With the uncertainty of our economy and the scary trends of the stock market, there is no doubt that anything you have saved for college can be impacted.

Consider your child’s age before reacting. 

Many times, if you have a 529 college savings plan, you are enrolled in an age-based plan. Two-thirds of families are enrolled in this type of account. This type of plan bases the investments on your child’s age or year in school. So, if you have a five-year-old, investments might be more aggressive.

But if your child is ready for college within the next few years, the mix of investments will be more conservative. This means that if your child is in high school, your 529 plan might not look as rough as a younger child’s savings.

For example, if your 529 plan is invested 20% in stocks and the stock market drops by 20%, your loss is only 20% of 20%, or 4%. Plus, the stock losses will be offset by gains in the rest of your portfolio.

If you have a younger child, don’t panic – markets go down, but they do come back up.

Don’t sell your investment now, as that’s akin to closing the barn door after the horse has already escaped. Liquidating your investment will just lock in the losses, causing you to miss out on the eventual recovery.

Consider alternatives. 

If your child is ready for college now, you aren’t in an age-based plan and you were anticipating using your 529 plan to pay for tuition or other qualified expenses, you might want to consider holding off and exploring other options.

If you have other savings, you could use that money to pay for a qualified expense, and later reimburse yourself with the money in your 529 savings account. So as long as the expense is for qualified higher education expenses and the 529 plan distribution are within the same tax year, it won’t be penalized.
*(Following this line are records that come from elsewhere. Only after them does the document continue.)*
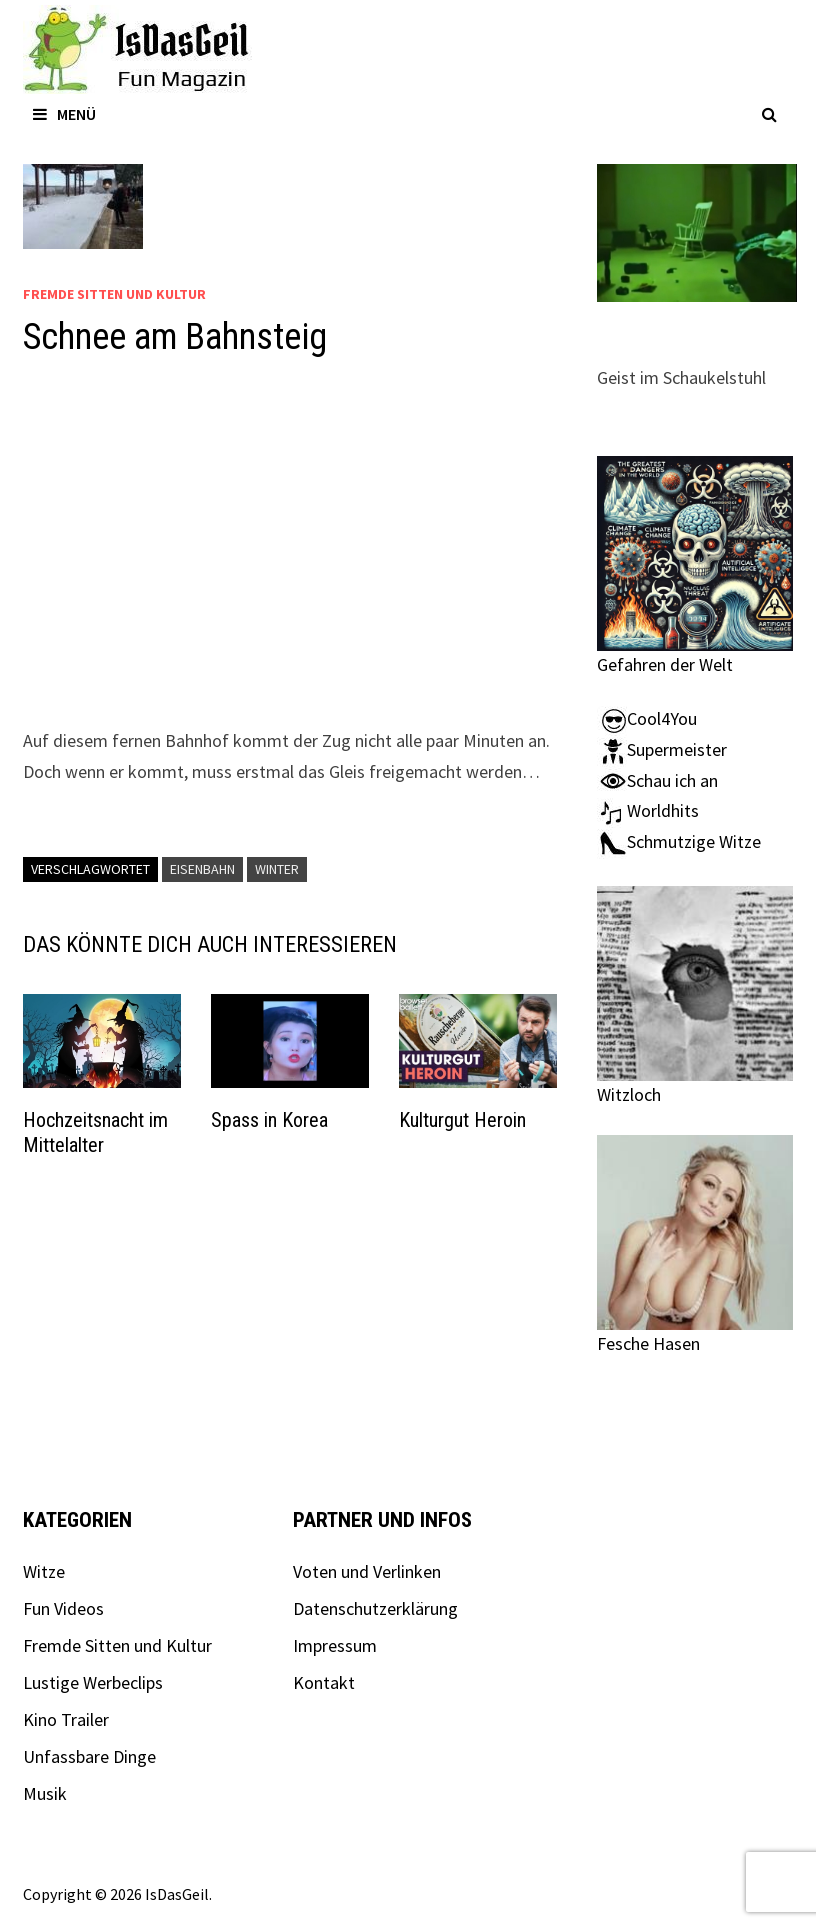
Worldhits (648, 810)
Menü (64, 114)
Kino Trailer (66, 1719)
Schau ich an (657, 780)
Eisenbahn (202, 869)
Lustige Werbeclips (93, 1682)
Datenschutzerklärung (375, 1608)
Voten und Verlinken (367, 1571)
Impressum (335, 1645)
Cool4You (647, 718)
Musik (45, 1793)
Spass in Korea (269, 1120)
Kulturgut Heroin (462, 1120)
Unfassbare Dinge (89, 1756)
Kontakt (324, 1682)
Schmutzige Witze (679, 841)
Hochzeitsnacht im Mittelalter (95, 1132)
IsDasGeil (177, 1894)
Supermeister (662, 749)
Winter (277, 869)
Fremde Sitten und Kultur (114, 294)
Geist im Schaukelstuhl (681, 377)
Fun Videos (63, 1608)
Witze (44, 1571)
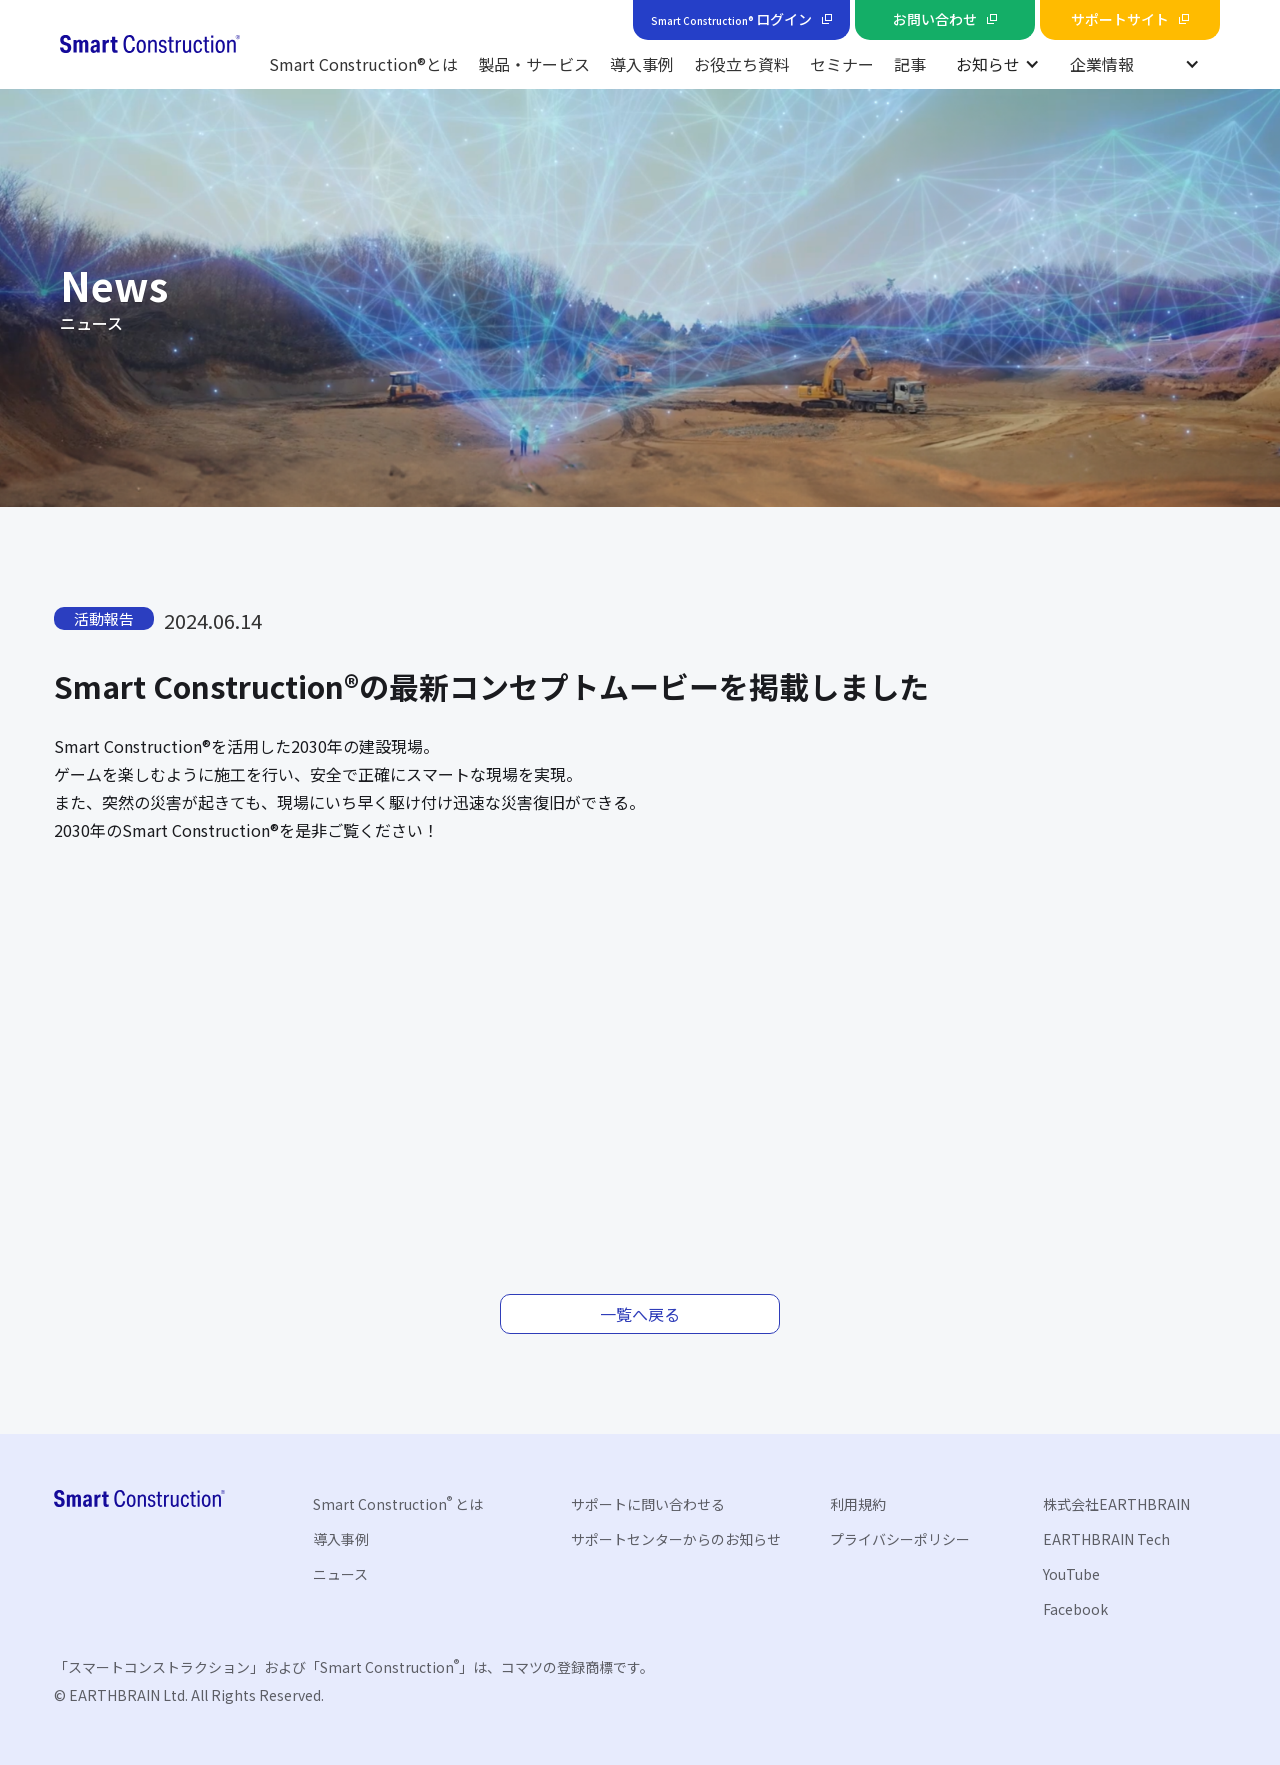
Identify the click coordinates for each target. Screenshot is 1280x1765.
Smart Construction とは (398, 1503)
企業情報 (1102, 64)
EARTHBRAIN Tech (1106, 1539)
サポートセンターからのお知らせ (676, 1539)
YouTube (1071, 1574)
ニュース (340, 1574)
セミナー (842, 64)
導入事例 (642, 64)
You could also borrow a student loan and later use the money in your 529 plan to pay for it, since student loans are now considered a qualified expense.
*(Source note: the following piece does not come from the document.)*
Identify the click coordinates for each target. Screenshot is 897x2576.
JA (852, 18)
As your child should be doing anyway, encourage them to apply for as many scholarships as they can. Fill out the Free Application for Federal Student Aid (FAFSA) to see if your child qualifies for any grants, which don’t need to be repaid.

Be calm. 

Don’t make any rash, fear-based financial decisions. Stocks haven’t suffered this bad since 2008, so it’s understandable to feel overwhelmed right now. Talk to a financial professional before making any big moves.
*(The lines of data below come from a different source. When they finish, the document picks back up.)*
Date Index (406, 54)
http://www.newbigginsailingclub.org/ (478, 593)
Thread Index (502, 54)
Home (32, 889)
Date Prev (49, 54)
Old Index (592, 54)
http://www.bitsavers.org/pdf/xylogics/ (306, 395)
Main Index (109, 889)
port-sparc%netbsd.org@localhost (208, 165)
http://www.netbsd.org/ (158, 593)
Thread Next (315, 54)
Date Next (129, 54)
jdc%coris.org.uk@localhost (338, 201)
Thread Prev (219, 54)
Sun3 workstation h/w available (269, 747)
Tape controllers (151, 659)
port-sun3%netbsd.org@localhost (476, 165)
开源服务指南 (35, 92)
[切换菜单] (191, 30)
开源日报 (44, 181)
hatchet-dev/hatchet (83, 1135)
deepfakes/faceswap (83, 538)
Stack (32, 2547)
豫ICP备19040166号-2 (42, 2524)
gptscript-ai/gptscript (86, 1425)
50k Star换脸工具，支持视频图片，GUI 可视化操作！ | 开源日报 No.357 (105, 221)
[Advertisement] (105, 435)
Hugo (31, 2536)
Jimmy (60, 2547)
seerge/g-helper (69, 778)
Still prioritize saving for college. 

It’s likely that saving for college may have taken a back seat to more immediate issues. However, it shouldn’t fall off your radar. Saving for college is important to reduce the chances of your or your kids’ needing to deal with student loan debt down the road. When the stock market is down, save more to compensate for the losses.

You could even make the best of a terrible situation. Many people are forgoing travel right now and are also able to telecommute to work, saving money on trips as well as commuting costs. You could apply that savings to your college savings. 

Have an emergency fund. 

Before protecting your 529 college plan, you of course want to have a solid foundation. With the uncertainty of the economy, your job could be impacted. If your child needs to stay home from school due to the coronavirus, you may have to take time off from work. If you don’t have an emergency fund, start one today.